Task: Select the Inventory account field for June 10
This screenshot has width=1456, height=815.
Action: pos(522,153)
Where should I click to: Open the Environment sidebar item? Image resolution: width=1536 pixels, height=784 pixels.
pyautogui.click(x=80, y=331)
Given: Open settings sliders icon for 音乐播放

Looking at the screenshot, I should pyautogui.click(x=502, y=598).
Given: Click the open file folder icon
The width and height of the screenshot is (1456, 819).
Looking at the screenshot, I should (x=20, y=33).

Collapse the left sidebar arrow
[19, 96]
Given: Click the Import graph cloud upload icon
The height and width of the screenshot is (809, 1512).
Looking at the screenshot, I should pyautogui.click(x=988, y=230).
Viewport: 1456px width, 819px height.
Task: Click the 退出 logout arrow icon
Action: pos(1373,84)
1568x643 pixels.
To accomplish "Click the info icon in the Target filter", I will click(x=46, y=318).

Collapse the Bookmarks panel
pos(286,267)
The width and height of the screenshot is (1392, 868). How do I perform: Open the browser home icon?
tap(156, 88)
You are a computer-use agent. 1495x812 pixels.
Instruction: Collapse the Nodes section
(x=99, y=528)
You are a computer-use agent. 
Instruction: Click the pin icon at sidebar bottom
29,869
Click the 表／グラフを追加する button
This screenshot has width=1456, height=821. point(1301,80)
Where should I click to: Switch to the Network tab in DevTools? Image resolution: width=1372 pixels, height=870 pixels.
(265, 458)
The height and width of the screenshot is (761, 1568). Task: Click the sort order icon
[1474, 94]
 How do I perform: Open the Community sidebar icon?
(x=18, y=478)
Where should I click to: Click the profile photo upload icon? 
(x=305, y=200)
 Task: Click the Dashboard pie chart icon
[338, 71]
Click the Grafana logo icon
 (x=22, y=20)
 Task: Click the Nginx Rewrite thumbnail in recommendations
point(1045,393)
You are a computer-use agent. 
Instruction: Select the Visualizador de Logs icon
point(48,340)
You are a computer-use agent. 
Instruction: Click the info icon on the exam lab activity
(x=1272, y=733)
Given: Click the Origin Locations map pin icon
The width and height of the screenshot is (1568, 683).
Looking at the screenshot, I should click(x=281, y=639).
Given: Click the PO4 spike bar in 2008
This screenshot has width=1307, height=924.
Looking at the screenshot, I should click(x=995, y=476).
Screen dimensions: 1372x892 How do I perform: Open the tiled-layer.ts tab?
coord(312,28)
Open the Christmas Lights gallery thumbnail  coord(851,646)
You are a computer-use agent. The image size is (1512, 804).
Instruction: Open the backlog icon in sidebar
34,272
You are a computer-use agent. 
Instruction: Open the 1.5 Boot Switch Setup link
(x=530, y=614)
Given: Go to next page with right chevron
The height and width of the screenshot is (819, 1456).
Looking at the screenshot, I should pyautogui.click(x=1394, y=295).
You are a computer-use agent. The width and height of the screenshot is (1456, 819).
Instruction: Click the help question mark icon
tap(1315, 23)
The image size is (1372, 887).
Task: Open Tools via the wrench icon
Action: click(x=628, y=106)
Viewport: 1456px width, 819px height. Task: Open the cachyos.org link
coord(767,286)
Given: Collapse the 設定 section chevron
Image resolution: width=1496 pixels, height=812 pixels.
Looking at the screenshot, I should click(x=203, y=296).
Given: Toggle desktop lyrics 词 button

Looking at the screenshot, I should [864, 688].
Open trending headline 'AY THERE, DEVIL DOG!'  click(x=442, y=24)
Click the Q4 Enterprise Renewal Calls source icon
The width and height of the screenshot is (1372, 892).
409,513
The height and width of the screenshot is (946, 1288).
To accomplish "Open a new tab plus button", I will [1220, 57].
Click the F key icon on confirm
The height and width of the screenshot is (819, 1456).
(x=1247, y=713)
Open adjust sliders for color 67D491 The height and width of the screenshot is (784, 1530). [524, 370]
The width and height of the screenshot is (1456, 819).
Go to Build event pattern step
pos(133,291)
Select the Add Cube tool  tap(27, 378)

■ **TASK TO COMPLETE**: Check the data line by line and report how many lines contain "chevron" as a word or string, giving nothing besides the number.

■ **SOLUTION FOR THIS TASK**: 2